31/05/2017 às 17:17.
Atualizado em 15/11/2021 às 15:16

Antônio Álvares da Silva*

A chamada “reforma trabalhista” se torna foco de discussão no Senado. Nosso legislador comete um erro notável. Está destruindo uma das melhores leis que temos sem pôr nada no lugar. O que presenciamos não é uma reforma, mas um desmonte da CLT. O Congresso comete um crime contra o país e se desvia do roteiro histórico que vínhamos percorrendo com êxito.

A CLT é de 1943. Nestes 74 anos de vida atuou positivamente na história social do Brasil. Precisa, sim, de algumas reformas, mas nunca como estão sendo feitas. Parece que o Congresso não conhece nada de Direito do Trabalho nem do país em que vive e para o qual legisla. A reforma é um fracasso. Não atinge os pontos que precisavam ser modernizados e destrói a parte boa que deveria permanecer. Agora vemos ruir o bom e permanecer o erro. Pior ainda: desmancha a CLT, tira-lhe o sistema e os valores em que se apoia, formaliza o que antes era simples e histórico e desperdiça a experiência vivida que, em matéria legislativa, é fundamental.

** O que fazer **
Com base no texto sobre a reforma trabalhista, explique por que o autor considera a reforma um fracasso. Responda em até três frases.

(Registros de elementos da interface)
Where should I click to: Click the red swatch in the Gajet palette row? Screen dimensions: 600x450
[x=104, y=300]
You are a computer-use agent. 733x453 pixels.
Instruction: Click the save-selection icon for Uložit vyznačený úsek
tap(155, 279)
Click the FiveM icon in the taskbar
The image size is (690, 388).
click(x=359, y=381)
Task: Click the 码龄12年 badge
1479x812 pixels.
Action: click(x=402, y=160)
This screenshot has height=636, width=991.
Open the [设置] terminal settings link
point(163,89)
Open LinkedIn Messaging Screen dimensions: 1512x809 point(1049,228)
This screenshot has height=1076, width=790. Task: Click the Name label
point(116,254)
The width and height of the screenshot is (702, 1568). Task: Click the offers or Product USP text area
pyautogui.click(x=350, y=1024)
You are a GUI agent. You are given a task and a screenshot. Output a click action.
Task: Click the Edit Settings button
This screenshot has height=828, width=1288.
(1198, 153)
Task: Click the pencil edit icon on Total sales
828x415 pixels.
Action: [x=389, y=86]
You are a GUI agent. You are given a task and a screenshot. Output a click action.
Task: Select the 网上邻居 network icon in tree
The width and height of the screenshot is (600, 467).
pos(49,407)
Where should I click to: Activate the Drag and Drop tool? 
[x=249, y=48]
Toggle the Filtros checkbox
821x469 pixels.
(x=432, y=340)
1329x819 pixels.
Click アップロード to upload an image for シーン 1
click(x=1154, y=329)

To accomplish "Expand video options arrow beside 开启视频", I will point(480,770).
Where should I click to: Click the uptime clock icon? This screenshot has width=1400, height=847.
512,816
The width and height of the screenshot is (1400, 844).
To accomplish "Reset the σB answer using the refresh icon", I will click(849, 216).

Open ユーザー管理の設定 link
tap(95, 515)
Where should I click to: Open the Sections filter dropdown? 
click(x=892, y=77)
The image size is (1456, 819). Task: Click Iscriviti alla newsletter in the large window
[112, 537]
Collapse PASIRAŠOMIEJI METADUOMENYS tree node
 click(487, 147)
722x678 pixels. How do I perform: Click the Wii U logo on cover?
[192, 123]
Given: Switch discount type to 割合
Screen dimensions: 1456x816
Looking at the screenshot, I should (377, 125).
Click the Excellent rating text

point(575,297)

** Resultado do exercício **
Segundo o autor, a reforma não atinge os pontos da CLT que precisavam ser modernizados e destrói a parte boa que deveria permanecer. Desse modo, vê-se ruir o que era bom e permanecer o erro.